### TRY IT
Filter the material below down to the lines containing the word "plus".
START DATASET CONTENT
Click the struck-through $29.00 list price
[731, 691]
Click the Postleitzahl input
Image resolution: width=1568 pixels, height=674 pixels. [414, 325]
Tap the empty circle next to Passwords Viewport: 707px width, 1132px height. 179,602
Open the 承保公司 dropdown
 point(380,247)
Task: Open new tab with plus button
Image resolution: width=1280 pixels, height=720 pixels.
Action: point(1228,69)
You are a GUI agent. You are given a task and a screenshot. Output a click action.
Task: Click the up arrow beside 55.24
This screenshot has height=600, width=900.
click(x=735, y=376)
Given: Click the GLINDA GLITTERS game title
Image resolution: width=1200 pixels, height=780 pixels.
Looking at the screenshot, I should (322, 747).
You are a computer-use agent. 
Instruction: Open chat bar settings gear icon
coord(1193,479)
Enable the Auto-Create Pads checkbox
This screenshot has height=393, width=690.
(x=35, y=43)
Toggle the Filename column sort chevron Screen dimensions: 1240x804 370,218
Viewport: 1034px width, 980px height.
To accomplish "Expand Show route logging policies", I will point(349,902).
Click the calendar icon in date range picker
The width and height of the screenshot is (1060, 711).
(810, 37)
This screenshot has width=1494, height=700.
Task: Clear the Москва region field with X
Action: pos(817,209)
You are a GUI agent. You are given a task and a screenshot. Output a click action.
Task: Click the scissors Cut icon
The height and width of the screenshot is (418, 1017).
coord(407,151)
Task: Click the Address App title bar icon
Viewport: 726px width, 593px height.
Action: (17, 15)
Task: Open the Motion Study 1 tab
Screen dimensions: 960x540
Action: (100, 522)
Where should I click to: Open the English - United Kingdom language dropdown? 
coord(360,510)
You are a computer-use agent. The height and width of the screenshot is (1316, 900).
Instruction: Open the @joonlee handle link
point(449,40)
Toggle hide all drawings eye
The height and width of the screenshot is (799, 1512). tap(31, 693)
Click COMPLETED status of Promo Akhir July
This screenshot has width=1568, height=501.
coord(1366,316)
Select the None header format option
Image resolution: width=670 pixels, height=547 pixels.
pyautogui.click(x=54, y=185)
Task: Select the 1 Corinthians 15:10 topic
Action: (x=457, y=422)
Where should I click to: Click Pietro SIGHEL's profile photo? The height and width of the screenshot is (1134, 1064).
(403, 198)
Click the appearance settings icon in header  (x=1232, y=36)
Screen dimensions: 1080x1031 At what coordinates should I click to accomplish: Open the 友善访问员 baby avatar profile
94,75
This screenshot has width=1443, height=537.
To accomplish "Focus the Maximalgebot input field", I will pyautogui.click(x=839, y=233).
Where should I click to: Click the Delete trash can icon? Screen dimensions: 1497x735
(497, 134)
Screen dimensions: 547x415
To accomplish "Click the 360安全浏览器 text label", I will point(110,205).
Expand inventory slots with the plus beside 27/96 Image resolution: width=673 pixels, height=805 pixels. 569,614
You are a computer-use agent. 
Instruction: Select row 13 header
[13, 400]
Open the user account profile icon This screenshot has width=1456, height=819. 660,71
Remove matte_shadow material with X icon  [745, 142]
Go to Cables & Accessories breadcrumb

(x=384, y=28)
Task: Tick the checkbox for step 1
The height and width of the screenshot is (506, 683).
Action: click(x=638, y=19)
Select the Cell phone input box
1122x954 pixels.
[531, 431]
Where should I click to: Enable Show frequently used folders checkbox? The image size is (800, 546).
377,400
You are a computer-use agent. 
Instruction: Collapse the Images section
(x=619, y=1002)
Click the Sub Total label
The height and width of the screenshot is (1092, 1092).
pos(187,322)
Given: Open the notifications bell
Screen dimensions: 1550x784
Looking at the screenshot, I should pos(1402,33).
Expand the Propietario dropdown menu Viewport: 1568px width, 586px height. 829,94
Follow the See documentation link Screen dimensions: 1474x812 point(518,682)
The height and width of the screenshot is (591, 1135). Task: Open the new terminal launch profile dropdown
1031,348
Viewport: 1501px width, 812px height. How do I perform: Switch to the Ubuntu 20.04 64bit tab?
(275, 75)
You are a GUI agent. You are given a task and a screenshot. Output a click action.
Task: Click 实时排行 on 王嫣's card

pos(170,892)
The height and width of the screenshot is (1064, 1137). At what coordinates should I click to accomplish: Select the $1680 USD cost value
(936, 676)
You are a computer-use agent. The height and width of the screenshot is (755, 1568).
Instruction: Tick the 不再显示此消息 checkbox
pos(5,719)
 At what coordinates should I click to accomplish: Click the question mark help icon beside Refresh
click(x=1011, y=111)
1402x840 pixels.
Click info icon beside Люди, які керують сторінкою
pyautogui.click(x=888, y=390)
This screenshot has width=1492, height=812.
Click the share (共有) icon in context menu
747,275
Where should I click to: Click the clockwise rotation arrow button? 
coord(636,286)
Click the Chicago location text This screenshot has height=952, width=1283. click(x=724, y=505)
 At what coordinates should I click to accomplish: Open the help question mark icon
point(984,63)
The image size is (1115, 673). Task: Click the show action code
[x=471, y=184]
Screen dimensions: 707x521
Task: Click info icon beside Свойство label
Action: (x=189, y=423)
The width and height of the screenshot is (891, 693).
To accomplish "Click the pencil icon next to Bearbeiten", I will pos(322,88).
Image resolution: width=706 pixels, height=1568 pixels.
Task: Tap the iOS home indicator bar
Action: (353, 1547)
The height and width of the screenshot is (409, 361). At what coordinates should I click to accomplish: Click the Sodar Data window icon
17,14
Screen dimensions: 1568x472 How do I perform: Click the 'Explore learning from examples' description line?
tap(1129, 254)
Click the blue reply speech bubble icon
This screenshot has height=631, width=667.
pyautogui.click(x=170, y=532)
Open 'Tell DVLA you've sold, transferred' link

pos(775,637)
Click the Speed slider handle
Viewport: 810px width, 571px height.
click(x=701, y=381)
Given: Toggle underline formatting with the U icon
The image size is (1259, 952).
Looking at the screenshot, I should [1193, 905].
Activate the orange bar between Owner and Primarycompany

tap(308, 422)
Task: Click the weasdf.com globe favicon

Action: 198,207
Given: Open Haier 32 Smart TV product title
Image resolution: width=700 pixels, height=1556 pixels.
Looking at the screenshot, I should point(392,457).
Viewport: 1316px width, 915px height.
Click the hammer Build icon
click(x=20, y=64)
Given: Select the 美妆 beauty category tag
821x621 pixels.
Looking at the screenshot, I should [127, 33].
END DATASET CONTENT
### RESULT OF THIS TASK
Task: Open new tab with plus button
Expand inventory slots with the plus beside 27/96 Image resolution: width=673 pixels, height=805 pixels. 569,614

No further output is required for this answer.